Given data:
*** Block opens ***

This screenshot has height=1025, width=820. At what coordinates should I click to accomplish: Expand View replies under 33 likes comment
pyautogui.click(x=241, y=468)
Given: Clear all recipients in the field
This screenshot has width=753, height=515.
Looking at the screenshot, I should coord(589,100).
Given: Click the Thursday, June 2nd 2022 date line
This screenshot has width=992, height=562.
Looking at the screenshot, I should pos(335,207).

*** Block closes ***
*** Block opens ***

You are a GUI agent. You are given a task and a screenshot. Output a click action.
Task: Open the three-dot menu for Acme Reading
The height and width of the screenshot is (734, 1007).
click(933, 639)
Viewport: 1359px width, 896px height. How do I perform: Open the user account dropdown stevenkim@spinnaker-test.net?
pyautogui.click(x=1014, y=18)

*** Block closes ***
*** Block opens ***

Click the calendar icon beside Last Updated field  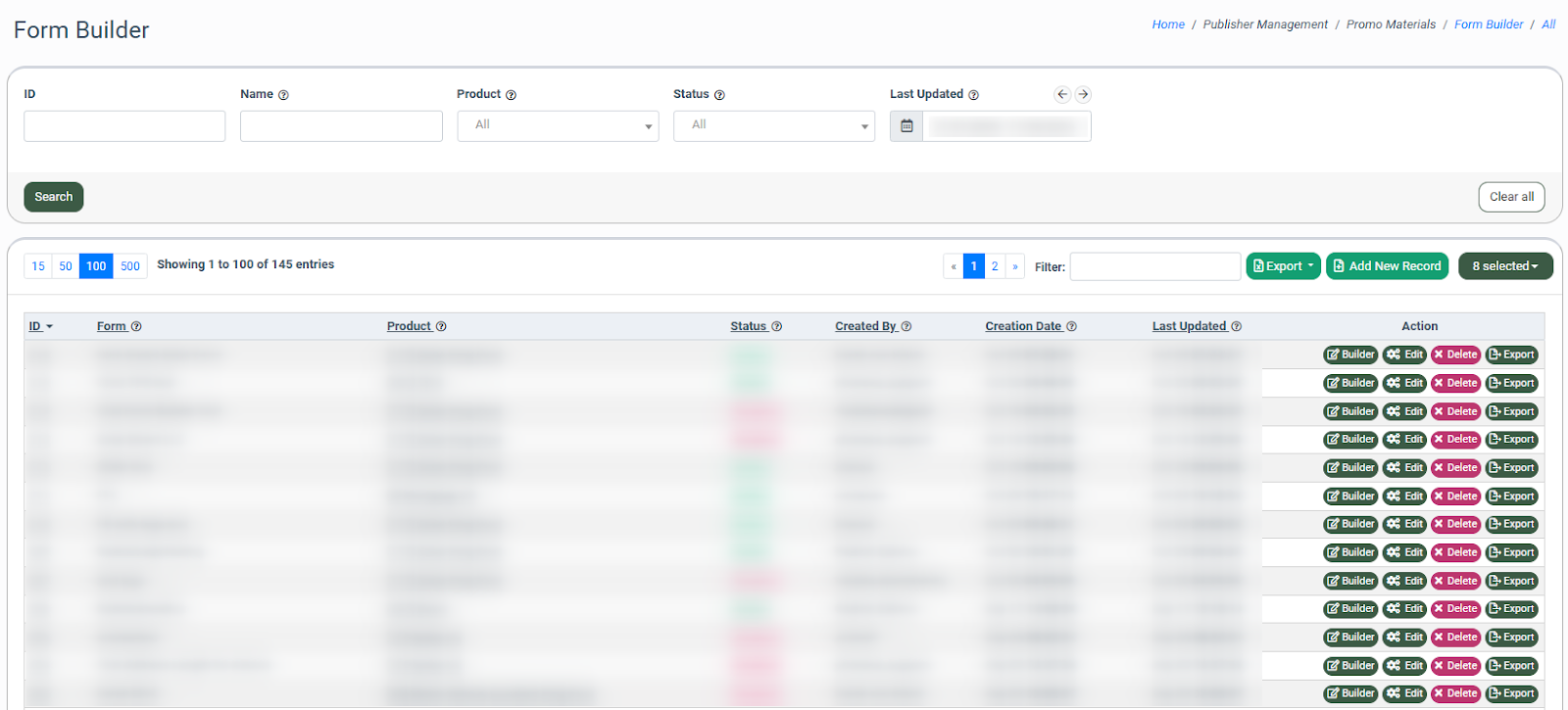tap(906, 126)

*** Block closes ***

Problem requirements: Return, with no change at all, every line in the entries above from the line containing "This screenshot has height=1025, width=820." through the line containing "Given: Clear all recipients in the field".

Problem solution:
This screenshot has height=1025, width=820. At what coordinates should I click to accomplish: Expand View replies under 33 likes comment
pyautogui.click(x=241, y=468)
Given: Clear all recipients in the field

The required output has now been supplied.